◆ Exercise description:
Exclude the pictures and repeat all of the data exactly.

◆ Entries provided:

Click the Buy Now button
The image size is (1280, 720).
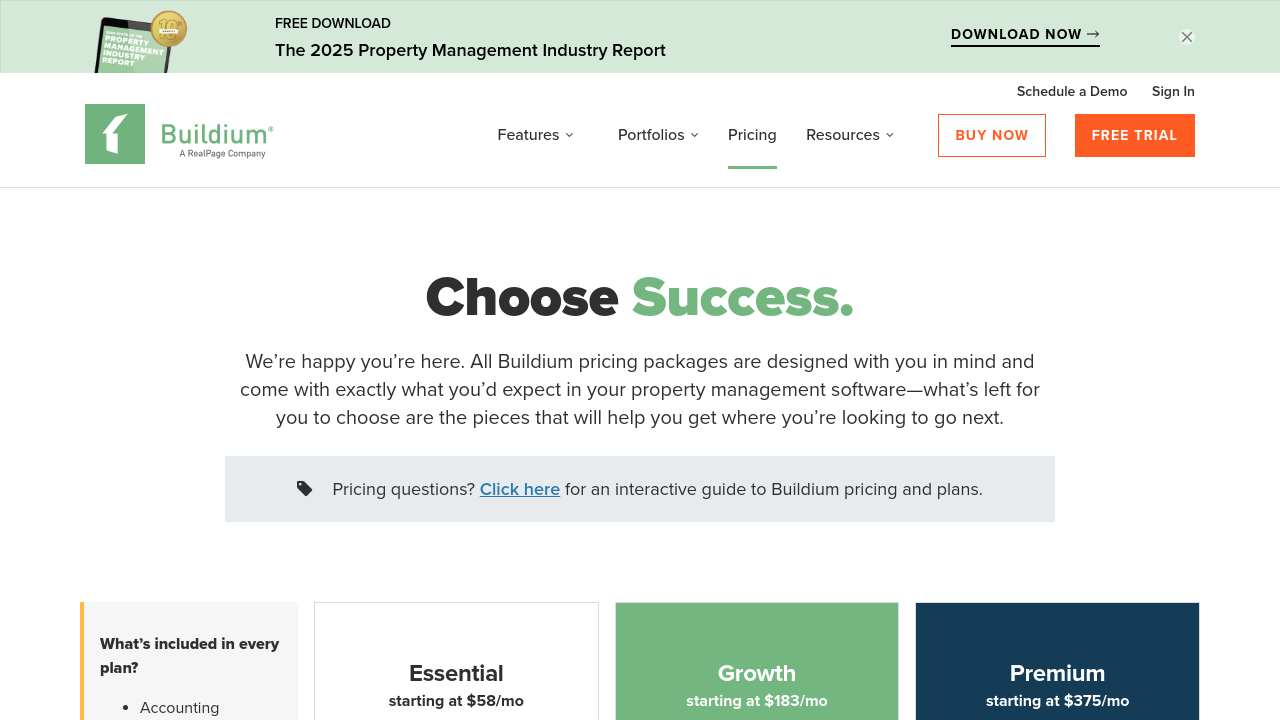coord(991,135)
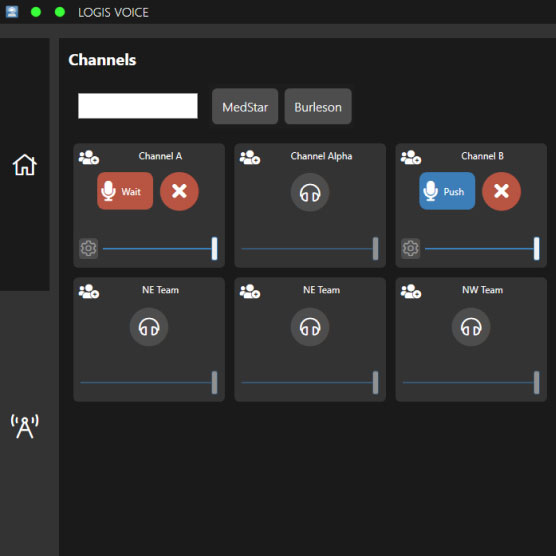Viewport: 556px width, 556px height.
Task: Click the white channel search field
Action: [138, 106]
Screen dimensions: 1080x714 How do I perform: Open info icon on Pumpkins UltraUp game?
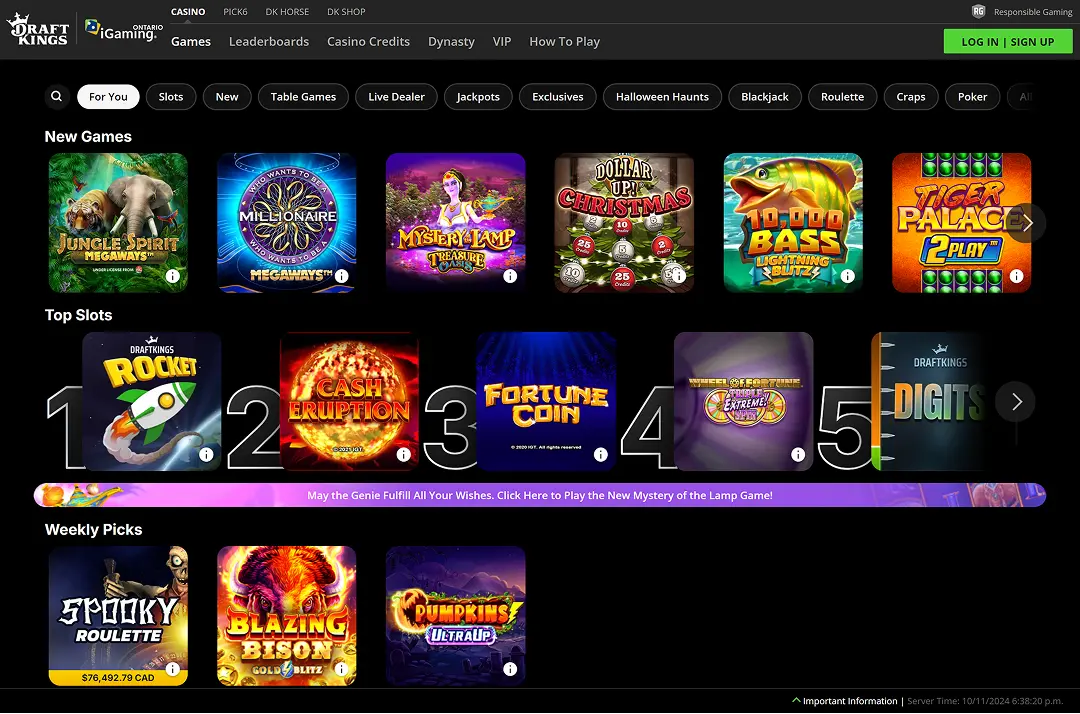511,668
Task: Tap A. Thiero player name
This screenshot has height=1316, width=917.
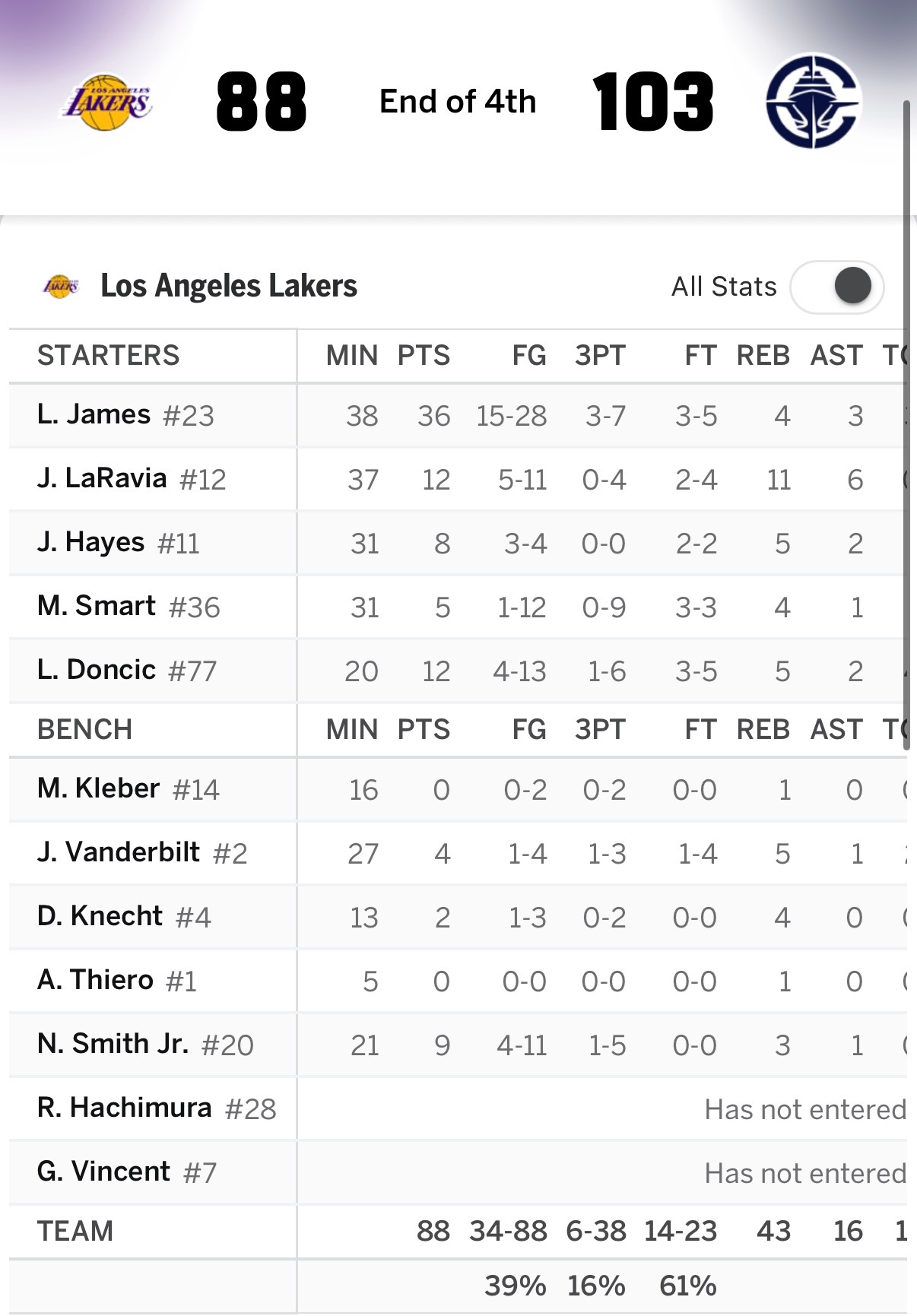Action: pyautogui.click(x=96, y=981)
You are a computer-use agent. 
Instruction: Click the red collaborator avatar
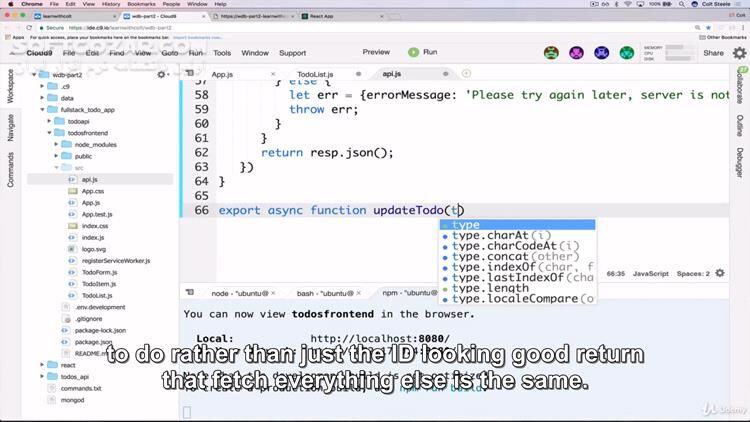[551, 53]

◆ Response to this exercise:
Click the Buy Now button
The image size is (1280, 720).
coord(991,135)
Viewport: 556px width, 556px height.
Task: Click the white channel search field
Action: [138, 106]
Screen dimensions: 1080x714 How do I perform: Open info icon on Pumpkins UltraUp game?
511,668
Task: Tap A. Thiero player name
This screenshot has height=1316, width=917.
Action: pyautogui.click(x=96, y=981)
You are a computer-use agent. 
Instruction: Click the red collaborator avatar
[551, 53]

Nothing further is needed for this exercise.